▶ PROBLEM REQUIREMENTS:
Each line from the beginning of the entries below through the line that includes "Screen dimensions: 760x521" must be returned exactly as given.

▶ WORKING DATA:

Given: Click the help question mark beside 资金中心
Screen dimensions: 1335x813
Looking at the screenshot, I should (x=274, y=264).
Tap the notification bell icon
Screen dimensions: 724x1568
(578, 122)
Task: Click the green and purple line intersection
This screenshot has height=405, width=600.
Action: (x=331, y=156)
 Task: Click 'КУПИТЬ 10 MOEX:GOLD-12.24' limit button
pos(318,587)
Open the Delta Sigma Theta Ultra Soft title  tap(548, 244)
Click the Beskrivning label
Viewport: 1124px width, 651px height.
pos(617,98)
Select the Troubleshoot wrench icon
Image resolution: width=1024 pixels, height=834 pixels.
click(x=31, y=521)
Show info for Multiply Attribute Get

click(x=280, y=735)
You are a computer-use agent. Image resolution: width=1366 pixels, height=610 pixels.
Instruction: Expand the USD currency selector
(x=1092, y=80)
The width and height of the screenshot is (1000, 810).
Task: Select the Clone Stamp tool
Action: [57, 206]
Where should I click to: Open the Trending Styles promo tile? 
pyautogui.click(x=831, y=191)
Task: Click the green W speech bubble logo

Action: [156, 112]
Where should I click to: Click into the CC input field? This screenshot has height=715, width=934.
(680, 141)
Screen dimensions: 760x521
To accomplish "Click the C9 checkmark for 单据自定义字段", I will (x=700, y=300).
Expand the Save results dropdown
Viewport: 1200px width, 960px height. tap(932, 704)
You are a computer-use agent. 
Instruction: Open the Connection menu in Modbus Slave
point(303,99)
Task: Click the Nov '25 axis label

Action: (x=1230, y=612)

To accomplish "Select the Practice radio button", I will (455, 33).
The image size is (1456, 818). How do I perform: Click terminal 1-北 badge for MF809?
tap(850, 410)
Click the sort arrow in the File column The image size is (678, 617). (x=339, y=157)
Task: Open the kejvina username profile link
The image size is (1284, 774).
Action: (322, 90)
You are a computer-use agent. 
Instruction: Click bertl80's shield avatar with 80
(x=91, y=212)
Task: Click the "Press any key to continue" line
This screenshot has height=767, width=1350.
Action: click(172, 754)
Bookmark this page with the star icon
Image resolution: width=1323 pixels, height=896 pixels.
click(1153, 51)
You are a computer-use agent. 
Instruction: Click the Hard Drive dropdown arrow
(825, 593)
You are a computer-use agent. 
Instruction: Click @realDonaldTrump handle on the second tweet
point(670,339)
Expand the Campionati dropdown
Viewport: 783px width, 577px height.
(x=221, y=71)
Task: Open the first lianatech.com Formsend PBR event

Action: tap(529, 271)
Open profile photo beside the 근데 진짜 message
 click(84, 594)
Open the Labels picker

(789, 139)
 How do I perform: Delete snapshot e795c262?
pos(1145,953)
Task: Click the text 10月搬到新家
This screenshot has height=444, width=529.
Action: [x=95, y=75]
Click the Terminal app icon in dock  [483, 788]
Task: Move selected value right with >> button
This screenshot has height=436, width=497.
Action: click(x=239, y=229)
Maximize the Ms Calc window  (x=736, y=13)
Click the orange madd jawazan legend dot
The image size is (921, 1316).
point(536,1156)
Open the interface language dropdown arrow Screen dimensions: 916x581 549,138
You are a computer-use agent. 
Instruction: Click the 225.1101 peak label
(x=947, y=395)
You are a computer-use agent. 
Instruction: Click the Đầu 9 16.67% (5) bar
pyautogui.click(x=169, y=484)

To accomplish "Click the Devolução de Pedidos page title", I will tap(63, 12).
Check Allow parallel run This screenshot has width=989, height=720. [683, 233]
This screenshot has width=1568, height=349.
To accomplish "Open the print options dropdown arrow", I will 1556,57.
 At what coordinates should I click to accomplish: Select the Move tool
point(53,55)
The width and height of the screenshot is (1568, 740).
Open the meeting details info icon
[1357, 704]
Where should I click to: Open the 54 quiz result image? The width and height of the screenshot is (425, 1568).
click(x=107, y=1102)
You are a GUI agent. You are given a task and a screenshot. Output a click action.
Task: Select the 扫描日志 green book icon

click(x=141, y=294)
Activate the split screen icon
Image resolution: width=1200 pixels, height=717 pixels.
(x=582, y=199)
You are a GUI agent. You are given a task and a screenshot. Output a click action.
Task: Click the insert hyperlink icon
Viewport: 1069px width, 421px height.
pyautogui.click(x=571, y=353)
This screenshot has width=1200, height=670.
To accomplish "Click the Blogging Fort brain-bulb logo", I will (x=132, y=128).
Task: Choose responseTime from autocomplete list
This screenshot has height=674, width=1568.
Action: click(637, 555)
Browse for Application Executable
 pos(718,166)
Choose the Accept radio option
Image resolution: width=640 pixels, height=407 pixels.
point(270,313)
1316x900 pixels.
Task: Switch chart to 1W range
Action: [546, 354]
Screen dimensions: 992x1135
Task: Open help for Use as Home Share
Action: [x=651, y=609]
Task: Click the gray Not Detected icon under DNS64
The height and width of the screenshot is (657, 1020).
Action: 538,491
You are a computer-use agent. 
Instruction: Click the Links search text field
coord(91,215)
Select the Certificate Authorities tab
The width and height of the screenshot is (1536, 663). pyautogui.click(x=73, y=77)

▶ SOLUTION TO THIS PROBLEM:
Given: Click the help question mark beside 资金中心
Screen dimensions: 1335x813
Looking at the screenshot, I should (x=274, y=264).
Tap the notification bell icon
Screen dimensions: 724x1568
(578, 122)
Task: Click the green and purple line intersection
This screenshot has height=405, width=600.
Action: (x=331, y=156)
 Task: Click 'КУПИТЬ 10 MOEX:GOLD-12.24' limit button
pos(318,587)
Open the Delta Sigma Theta Ultra Soft title  tap(548, 244)
Click the Beskrivning label
Viewport: 1124px width, 651px height.
pos(617,98)
Select the Troubleshoot wrench icon
Image resolution: width=1024 pixels, height=834 pixels.
click(x=31, y=521)
Show info for Multiply Attribute Get

click(x=280, y=735)
You are a computer-use agent. Image resolution: width=1366 pixels, height=610 pixels.
Instruction: Expand the USD currency selector
(x=1092, y=80)
The width and height of the screenshot is (1000, 810).
Task: Select the Clone Stamp tool
Action: [57, 206]
Where should I click to: Open the Trending Styles promo tile? 
pyautogui.click(x=831, y=191)
Task: Click the green W speech bubble logo

Action: [156, 112]
Where should I click to: Click into the CC input field? This screenshot has height=715, width=934.
(680, 141)
Screen dimensions: 760x521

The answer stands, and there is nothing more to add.